In the records below, find the line with "Hubungi Kami (574, 157)" and the line with "Beranda (155, 157)". Print both exactly, along with every line between them, and no other line.
----- INPUT MATERIAL -----
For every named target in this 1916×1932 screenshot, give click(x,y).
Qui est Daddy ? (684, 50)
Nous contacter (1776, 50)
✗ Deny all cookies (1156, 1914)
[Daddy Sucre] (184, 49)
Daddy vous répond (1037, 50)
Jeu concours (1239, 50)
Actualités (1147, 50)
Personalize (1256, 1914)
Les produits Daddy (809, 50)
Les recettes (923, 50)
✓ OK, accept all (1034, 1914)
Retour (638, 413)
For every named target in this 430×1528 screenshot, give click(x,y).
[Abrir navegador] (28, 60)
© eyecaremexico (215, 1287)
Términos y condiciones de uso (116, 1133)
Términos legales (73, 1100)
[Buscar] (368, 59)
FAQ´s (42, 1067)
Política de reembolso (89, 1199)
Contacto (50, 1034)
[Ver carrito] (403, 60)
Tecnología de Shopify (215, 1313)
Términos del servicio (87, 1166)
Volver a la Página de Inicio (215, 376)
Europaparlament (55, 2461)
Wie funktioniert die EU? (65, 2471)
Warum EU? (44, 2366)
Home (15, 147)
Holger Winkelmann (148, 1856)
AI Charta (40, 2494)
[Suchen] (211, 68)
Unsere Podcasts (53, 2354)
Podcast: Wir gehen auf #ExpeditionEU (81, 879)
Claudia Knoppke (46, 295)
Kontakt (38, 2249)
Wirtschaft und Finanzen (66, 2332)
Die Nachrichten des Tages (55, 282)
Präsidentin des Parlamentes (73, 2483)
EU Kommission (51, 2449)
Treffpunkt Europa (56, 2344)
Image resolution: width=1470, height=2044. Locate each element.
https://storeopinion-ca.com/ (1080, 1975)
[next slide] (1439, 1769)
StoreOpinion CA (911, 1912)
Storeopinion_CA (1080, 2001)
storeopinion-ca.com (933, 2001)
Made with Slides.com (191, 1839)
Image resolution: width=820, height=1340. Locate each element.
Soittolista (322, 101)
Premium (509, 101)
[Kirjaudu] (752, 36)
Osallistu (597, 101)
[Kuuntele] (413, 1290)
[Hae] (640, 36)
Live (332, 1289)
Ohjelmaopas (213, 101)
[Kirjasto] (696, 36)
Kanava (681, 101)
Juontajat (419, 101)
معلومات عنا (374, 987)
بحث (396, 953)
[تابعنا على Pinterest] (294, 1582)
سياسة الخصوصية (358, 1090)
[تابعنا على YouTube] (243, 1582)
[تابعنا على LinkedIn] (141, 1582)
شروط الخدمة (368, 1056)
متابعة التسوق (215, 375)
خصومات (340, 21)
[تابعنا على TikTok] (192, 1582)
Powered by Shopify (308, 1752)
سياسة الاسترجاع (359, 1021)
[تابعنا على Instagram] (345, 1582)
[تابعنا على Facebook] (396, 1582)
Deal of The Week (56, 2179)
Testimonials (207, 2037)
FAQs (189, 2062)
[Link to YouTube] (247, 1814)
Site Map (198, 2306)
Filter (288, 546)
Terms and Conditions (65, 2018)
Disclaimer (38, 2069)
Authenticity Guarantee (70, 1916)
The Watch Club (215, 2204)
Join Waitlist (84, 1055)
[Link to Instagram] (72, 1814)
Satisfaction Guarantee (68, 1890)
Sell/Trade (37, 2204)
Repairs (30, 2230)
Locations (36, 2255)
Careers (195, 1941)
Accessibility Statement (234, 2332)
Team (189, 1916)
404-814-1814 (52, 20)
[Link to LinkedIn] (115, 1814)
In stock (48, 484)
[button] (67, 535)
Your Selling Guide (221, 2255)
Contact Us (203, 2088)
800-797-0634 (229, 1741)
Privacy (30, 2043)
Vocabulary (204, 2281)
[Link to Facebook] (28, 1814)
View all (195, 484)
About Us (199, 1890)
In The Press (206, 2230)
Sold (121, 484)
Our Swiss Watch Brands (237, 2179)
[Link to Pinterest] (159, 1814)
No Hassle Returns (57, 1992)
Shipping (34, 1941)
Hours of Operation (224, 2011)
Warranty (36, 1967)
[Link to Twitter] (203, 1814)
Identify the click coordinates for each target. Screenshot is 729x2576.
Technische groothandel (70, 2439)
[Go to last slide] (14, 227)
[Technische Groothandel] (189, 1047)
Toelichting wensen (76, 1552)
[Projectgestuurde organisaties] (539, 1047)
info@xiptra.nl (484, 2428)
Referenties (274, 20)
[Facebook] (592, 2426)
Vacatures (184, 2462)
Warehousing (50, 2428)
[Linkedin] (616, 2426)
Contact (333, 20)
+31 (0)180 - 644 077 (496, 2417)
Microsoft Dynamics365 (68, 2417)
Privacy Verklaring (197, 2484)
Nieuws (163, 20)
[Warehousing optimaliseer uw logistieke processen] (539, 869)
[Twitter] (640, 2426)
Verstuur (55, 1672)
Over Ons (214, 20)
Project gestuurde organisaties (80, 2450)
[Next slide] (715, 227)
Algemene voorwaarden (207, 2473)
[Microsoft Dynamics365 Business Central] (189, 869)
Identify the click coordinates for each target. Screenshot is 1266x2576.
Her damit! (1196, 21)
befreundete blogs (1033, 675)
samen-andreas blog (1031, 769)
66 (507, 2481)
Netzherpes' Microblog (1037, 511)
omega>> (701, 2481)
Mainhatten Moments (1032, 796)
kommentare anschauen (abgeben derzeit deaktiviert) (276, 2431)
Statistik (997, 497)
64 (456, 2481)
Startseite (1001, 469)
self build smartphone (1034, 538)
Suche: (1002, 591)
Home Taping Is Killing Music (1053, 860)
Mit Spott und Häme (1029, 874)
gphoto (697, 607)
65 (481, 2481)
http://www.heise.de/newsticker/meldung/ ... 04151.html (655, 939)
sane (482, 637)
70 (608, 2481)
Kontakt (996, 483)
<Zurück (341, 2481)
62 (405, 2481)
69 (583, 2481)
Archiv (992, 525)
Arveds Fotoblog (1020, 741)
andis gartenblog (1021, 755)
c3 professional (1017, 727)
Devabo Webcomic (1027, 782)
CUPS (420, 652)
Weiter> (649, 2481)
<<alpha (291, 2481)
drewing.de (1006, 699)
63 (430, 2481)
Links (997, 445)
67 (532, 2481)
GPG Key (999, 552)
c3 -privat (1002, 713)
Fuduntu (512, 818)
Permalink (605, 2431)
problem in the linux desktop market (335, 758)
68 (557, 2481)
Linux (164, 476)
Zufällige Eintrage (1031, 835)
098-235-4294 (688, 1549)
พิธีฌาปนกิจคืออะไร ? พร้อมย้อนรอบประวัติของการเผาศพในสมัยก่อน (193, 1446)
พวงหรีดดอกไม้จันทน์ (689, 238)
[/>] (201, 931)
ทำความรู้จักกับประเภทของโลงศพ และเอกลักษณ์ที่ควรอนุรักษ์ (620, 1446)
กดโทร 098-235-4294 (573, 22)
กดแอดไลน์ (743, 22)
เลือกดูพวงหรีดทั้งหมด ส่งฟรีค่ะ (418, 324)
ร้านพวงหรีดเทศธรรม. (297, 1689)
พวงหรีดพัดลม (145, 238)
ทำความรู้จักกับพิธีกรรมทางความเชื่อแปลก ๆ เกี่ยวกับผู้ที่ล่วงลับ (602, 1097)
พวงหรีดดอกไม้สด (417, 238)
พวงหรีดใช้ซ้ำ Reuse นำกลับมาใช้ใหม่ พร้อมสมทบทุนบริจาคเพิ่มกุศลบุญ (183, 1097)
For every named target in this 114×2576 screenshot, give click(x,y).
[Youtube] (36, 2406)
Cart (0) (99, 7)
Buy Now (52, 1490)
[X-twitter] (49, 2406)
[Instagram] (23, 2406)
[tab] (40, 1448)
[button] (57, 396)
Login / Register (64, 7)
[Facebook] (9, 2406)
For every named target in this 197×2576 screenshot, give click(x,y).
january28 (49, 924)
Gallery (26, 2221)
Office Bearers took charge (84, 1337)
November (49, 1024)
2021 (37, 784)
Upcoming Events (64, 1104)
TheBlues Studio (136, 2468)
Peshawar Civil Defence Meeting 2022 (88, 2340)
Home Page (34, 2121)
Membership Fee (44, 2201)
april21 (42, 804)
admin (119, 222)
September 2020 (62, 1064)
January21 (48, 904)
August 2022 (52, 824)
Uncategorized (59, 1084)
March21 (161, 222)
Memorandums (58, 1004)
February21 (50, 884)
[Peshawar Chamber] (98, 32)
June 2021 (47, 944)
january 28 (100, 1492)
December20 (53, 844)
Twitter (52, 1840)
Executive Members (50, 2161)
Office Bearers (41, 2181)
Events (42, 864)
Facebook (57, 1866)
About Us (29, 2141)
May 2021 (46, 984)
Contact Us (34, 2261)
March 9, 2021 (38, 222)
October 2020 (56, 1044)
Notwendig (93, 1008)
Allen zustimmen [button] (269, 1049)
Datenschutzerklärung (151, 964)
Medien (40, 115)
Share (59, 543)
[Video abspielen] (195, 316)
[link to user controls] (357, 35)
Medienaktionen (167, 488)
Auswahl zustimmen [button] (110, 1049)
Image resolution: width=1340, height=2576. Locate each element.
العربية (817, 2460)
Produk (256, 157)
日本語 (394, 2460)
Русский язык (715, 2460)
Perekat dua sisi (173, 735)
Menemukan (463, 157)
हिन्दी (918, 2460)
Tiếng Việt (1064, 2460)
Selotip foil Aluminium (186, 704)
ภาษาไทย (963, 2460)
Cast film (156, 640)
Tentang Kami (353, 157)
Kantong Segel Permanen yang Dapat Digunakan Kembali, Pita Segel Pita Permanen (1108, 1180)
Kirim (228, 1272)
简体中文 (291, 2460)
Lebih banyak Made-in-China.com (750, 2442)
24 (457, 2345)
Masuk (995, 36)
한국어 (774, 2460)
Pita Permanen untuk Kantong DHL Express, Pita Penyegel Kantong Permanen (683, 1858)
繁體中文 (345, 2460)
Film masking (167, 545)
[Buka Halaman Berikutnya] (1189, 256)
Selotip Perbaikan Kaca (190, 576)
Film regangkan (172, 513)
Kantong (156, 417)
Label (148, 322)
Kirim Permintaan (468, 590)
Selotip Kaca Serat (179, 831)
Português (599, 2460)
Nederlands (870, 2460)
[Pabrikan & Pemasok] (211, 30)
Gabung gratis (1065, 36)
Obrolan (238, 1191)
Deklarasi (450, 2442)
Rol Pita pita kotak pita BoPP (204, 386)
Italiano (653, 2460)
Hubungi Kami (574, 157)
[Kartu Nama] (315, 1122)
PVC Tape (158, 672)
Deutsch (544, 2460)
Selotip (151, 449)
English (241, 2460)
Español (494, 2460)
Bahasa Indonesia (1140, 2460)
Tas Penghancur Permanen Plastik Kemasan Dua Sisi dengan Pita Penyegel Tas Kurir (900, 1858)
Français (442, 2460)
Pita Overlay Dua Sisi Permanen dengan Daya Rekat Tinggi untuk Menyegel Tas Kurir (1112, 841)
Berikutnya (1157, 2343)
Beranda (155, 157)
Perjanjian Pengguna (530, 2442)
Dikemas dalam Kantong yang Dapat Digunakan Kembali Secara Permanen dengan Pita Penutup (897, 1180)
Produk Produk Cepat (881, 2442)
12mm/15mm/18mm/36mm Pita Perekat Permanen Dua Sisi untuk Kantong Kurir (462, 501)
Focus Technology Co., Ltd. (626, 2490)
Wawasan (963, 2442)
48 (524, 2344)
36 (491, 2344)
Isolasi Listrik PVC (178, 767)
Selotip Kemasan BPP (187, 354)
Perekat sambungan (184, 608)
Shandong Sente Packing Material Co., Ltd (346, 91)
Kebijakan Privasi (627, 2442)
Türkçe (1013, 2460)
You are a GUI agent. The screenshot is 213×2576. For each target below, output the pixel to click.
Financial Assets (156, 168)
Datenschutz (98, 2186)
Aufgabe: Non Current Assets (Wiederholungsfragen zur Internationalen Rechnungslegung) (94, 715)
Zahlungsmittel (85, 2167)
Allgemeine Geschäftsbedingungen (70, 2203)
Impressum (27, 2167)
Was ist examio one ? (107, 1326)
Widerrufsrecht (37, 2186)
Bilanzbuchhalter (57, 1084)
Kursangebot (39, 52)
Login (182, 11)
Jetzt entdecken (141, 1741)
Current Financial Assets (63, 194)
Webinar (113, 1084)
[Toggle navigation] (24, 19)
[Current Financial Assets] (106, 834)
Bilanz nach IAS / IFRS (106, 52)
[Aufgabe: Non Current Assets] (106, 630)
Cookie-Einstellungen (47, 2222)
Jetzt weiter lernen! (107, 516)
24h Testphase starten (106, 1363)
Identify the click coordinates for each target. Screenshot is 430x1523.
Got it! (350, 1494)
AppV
-----
__THE ANSWER__
Hubungi Kami (574, 157)
[Kartu Nama] (315, 1122)
PVC Tape (158, 672)
Deutsch (544, 2460)
Selotip (151, 449)
English (241, 2460)
Español (494, 2460)
Bahasa Indonesia (1140, 2460)
Tas Penghancur Permanen Plastik Kemasan Dua Sisi dengan Pita Penyegel Tas Kurir (900, 1858)
Français (442, 2460)
Pita Overlay Dua Sisi Permanen dengan Daya Rekat Tinggi untuk Menyegel Tas Kurir (1112, 841)
Berikutnya (1157, 2343)
Beranda (155, 157)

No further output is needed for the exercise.